I find this contribution to THCB very thought provoking in light of a recent contribution by By Niran AL-Agba, MD (Will CVS-Aetna Merger Lead to “Separate But Unequal” Healthcare?) which questioned patient safety by using pharmacists and nurses in CVS clinics instead of MDs.
I have been the recipient of a more than a few “diagnosis” by MDs in my lifetime of 65 years and many have been useless and wrong. I’ve done better by my own trial and error. In the last few years, especially when I was uninsured, I used a local urgent care with a very competent PA, and have continued to go there on the rare occasions I need “diagnosis”.

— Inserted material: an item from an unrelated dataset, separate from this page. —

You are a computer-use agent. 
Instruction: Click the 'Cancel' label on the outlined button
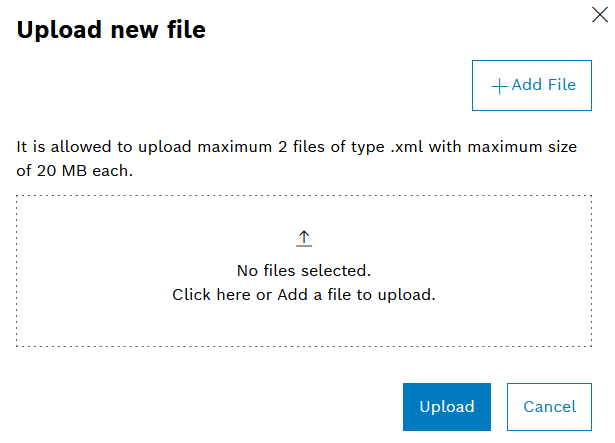click(549, 407)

This has led me to having adopted a protective rule that says trust no one with a degree. This doesn’t mean I disregard what I am told, but it means to dig further before taking anything at face value and blindly trusting “experts”.

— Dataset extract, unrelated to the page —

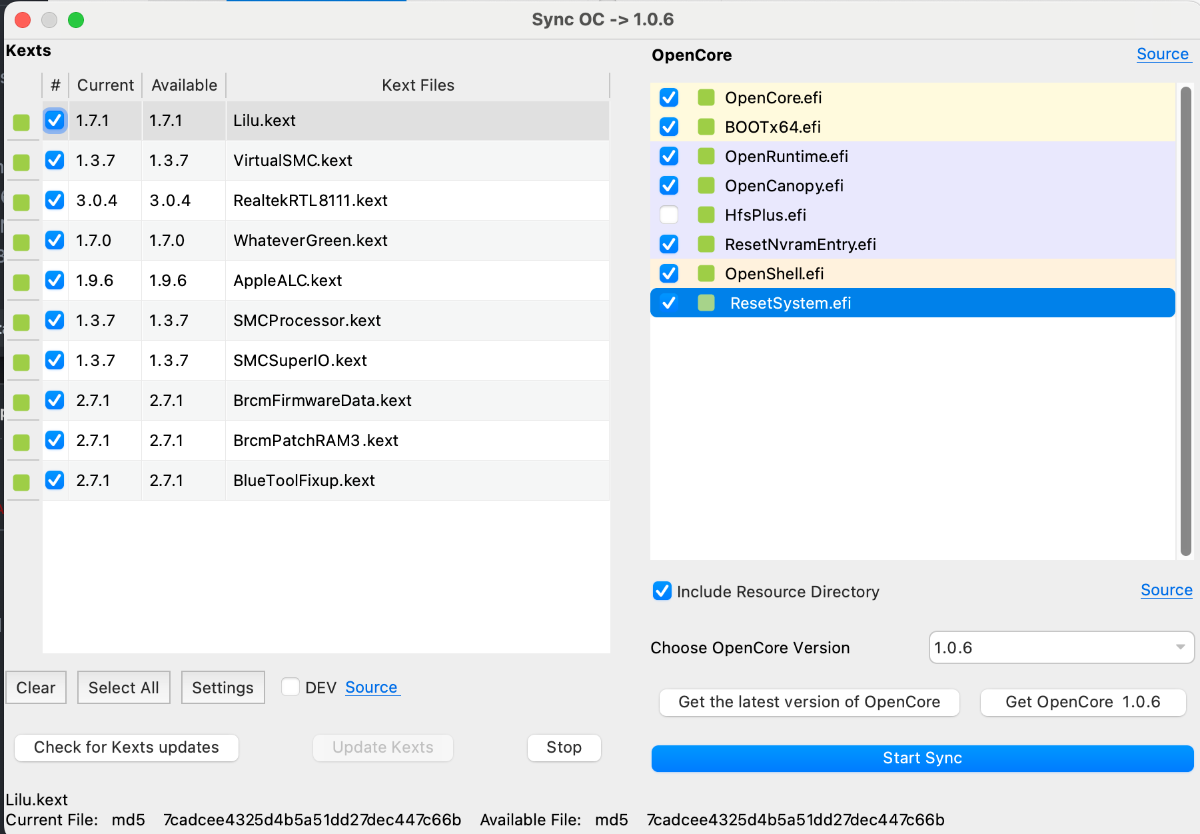Click green status square beside Lilu.kext row

pos(21,123)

Eventually, the concept of universal health insurance will need a means to protect itself from “ad hoc” trials of novel healthcare strategies. The opportunity to fund this healthcare, fully, with unique philanthropy or research studies should continue but not effect the over-all funding of healthcare related to the COMMON GOOD of each community. Currently, we lack a tool to assess the fundamental level of stability for a person’s HEALTH at any one point in time. It likely represents a means to use the frequency domain for assessing non-linear control systems for characterizing a person’s fundamental thermodynamic resiliency, clearly a very hypothetical concept.
What about experimental treatments for patients in end of life situations? If the patient is fully informed of risks and benefits and still wants to give it a try, isn’t that OK from a medical ethics standpoint? At the very least, doing the procedure should have some research value. Cost and who pays are separate issues.
For Basic Healthcare Needs, it is almost always better to do nothing when there is no well defined basis for intervention. As for Complex Healthcare Needs, it is acceptable especially for rapidly Emergent Health Conditions to act with less well defined analysis for intervention. In the absence of enhanced Primary Healthcare that is equitably available to each citizen, excessive healthcare for Complex Healthcare Needs is often associated with a preceding level of inconsistent health care for Basic Healthcare Needs. Overly aggressive health care for Complex Healthcare frequently occurs in the absence of a preceding level of Primary Healthcare devoid of trust, cooperation (patient responsibility) and reciprocity (supported by responsive medical Triage). I propose that the level of Social Capital governing the medical triage offered to each person by their Primary Physician would very closely predict its global effectiveness and efficiency, not by 2-3% but by 15-20%.
Enhanced Primary Healthcare depends principally on the caring relationships that are offered by the Registered Nurses who directly answer the Triage phone line during office hours. During our weekly staff meeting, at least 10-15 minutes was spent on the scheduled review of medical Triage algorithms. One of the most important algorithms was a call from someone with a chief complaint of a new breast lump (NOTE: during 40 years of practice, there were three men in our practice who developed malignant breast cancer!). The next comment for the nurse was discussed at length: “can you come to the office right now.!” A good nurse knows how to be supportive in the midst of this interchange to make it happen in the midst of a person’s busy civil life.